Namespaces are very simple on the surface but are a well-known field of combat in XML arcana. For more information on namespaces, see XML In a Nutshell or Learning XML.
Tools for Processing XML
Many parsers exist for using XML with many different programming languages. Most are freely available, the majority being Open Source.
Selecting a Parser
An XML parser typically takes the form of a library of code that you interface with your own program. The SVG program hands the XML over to the parser, and it hands back information about the contents of the XML document. Typically, parsers do this either via events or via a document object model.
With event-based parsing, the parser calls a function in your program whenever a parse event is encountered. Parse events include things like finding the start of an element, the end of an element, or a comment. Most Java event-based parsers follow a standard API called SAX, which is also implemented for other languages such as Python and Perl. You can find more about SAX at http://www.megginson.com/SAX/.
Document object model (DOM) based parsers work in a markedly different way. They consume the entire XML input document and hand back a tree-like data structure that the SVG software can interrogate and alter. The DOM is a W3C standard; documentation is available at http://www.w3.org/DOM/.
As XML matures, hybrid techniques that give the best of both worlds are emerging. If you're interested in finding out what's available and what's new for your favorite programming language, keep an eye on the following online sources:
- XML.com Resource Guide
- XMLhack XML Developer News
- Free XML Tools Guide
Many XML applications involve transforming one XML document into another or into HTML. The W3C has defined a special language called XSLT for doing transformations. XSLT processors are becoming available for all major programming platforms.
XSLT works by using a stylesheet, which contains templates that describe how to transform elements from an XML document. These templates typically specify what XML to output in response to a particular element or attribute. Using a W3C technology called XPath gives you the flexibility to say not only "do this for every `person' element," but to give instructions as complex as "do this for the third `person' element whose `name' attribute is `Fred.'"
Because of this flexibility, some applications have sprung up for XSLT that aren't really transformation applications at all, but take advantage of the ability to trigger actions on certain element patterns and sequencers. Combined with XSLT's ability to execute custom code via extension functions, the XPath language has enabled applications such as document indexing to be driven by an XSLT processor. You can see a brief introduction to XSLT in Chapter 12 in Section 12.3.

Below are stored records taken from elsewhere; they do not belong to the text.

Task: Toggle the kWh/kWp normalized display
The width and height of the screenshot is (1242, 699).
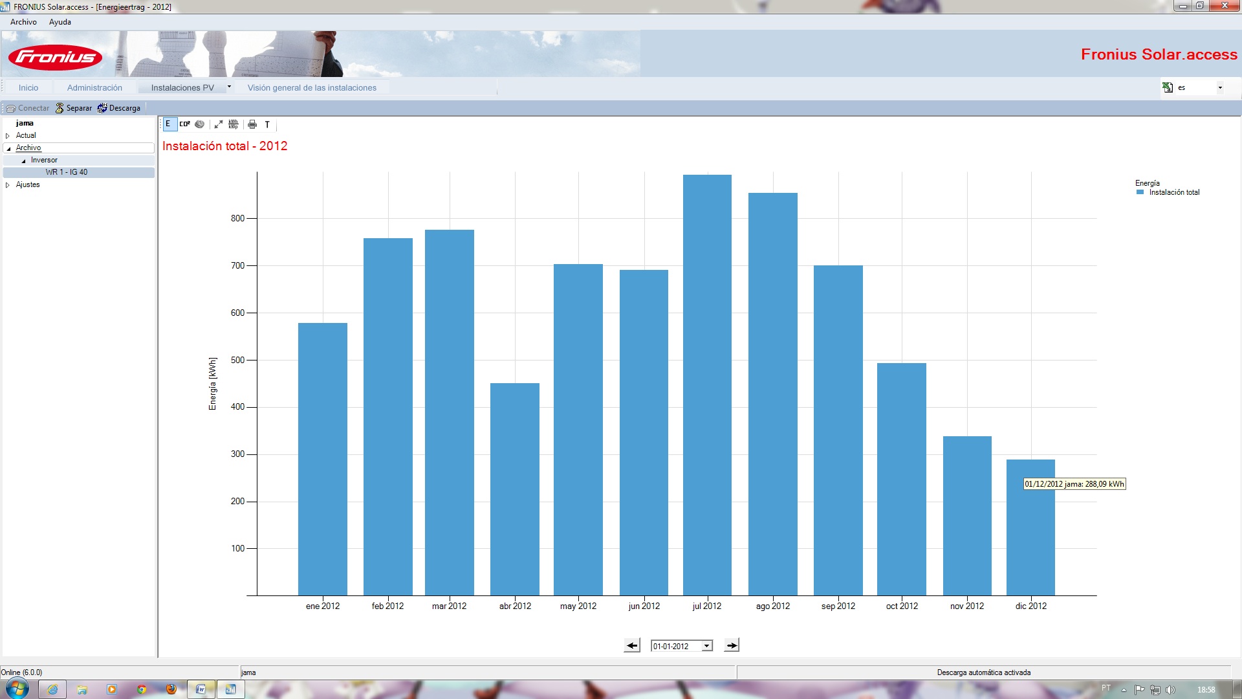Action: [x=234, y=124]
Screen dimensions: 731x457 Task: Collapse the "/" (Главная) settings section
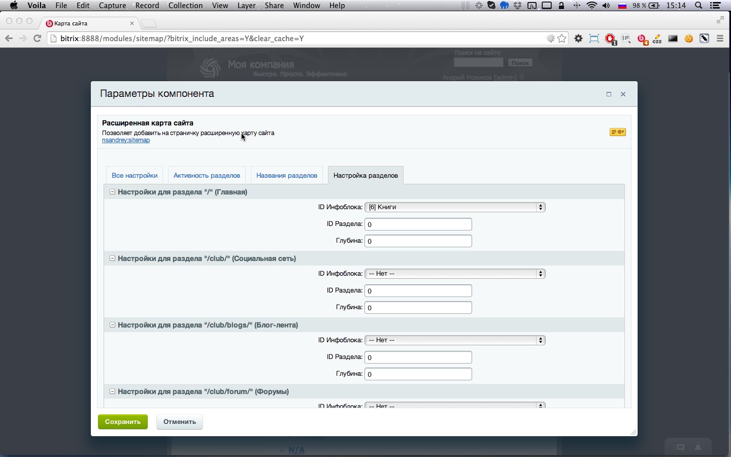[113, 192]
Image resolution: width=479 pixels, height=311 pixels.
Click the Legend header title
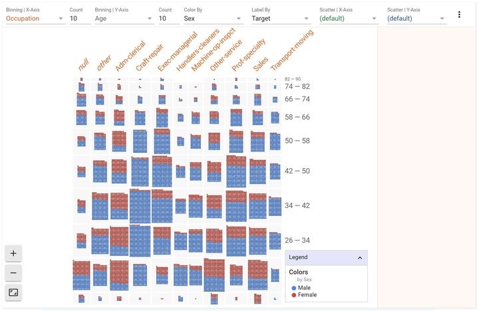pos(298,257)
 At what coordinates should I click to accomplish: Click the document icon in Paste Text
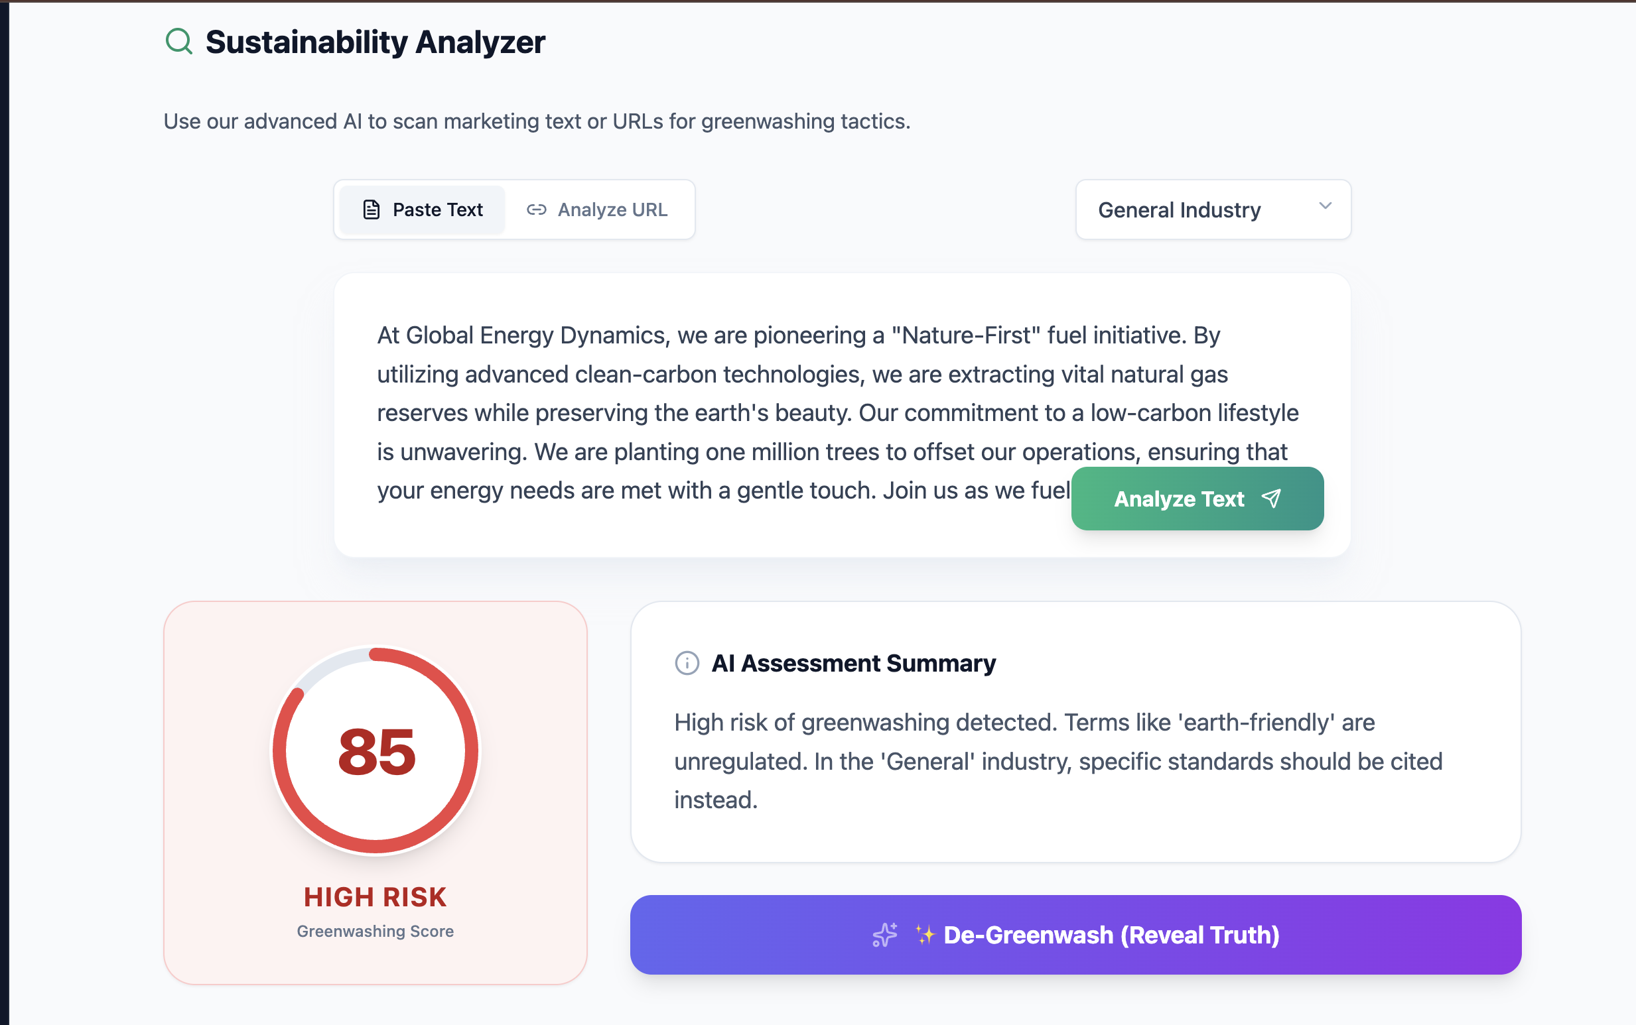pyautogui.click(x=371, y=209)
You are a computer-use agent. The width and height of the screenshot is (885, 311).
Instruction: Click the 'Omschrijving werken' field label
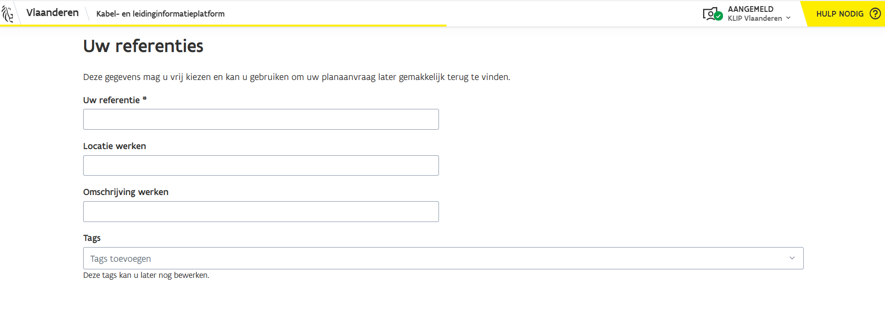click(126, 192)
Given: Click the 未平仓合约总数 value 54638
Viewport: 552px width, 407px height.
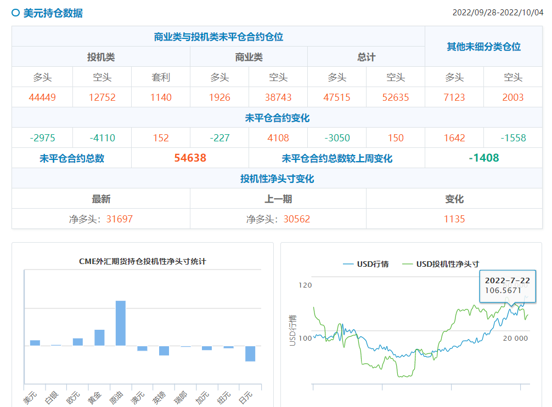Looking at the screenshot, I should (x=190, y=158).
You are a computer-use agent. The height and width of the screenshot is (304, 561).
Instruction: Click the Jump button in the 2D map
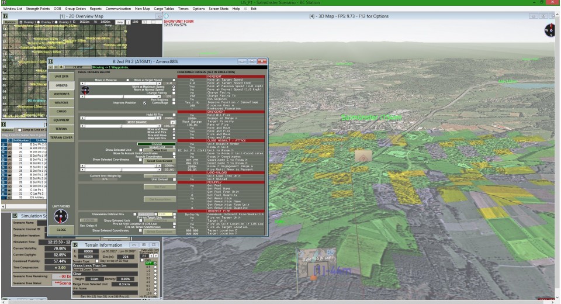120,22
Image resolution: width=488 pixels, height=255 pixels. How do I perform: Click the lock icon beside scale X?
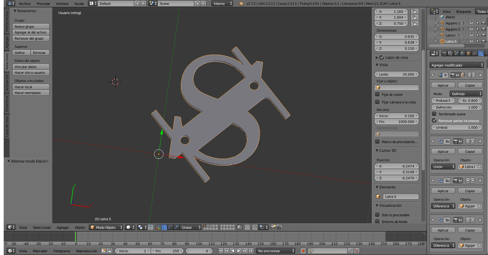click(414, 12)
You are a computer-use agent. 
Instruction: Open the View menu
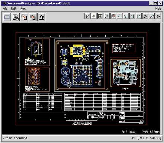[x=23, y=9]
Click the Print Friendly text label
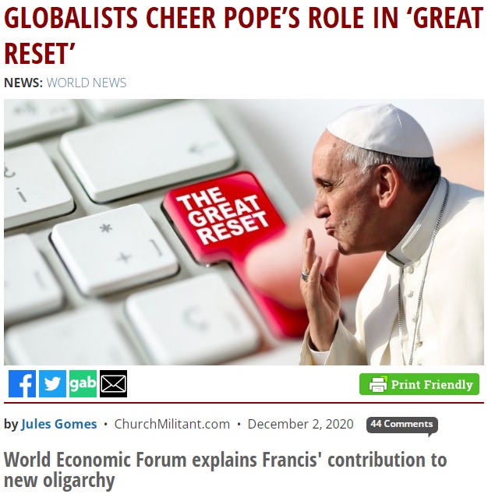Image resolution: width=488 pixels, height=494 pixels. 432,385
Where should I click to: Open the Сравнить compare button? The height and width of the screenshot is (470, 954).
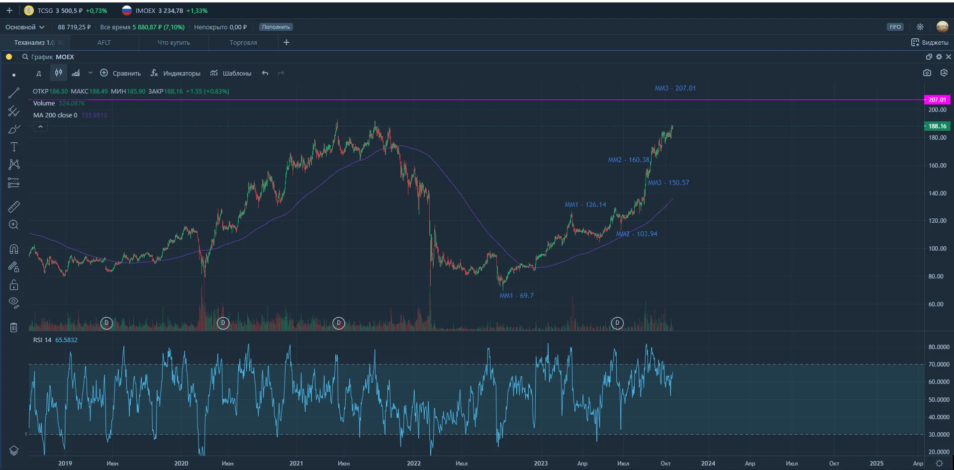tap(120, 73)
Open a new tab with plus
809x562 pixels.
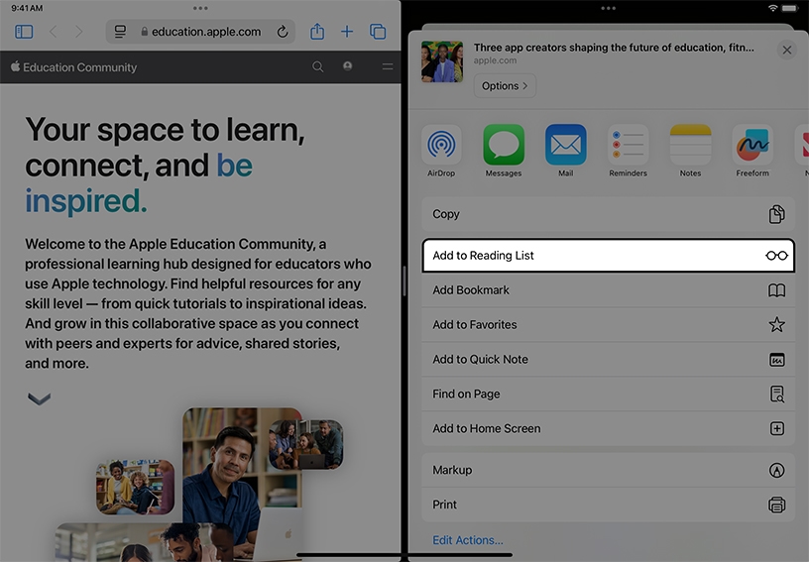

- ↑ To clarify XML's relationship with SGML: XML is an SGML subset. By contrast, HTML is an SGML application. SVG uses XML to express its operations and thus is an XML application.
- ↑ Actually, a name may also contain a colon, but the colon is used to delimit a namespace prefix and is not available for arbitrary use. Knowledge of namespaces is not required for understanding SVG, but for more information, see Tim Bray's "XML Namespaces by Example," published at http://www.xml.com/pub/a/1999/01/namespaces.html.
- ↑ A discussion of processing instructions (PIs) is outside the scope of this book. For more information on PIs, see Section 2.6 of the XML 1.0 specification, at http://www.w3.org/TR/REC-xml#sec-pi.
- ↑ You can obtain charts of all these characters online by visiting http://www.unicode.org/charts/.
- ↑ An octet is a string of 8 binary digits, or bits. A byte is commonly, but not always, considered the same thing as an octet.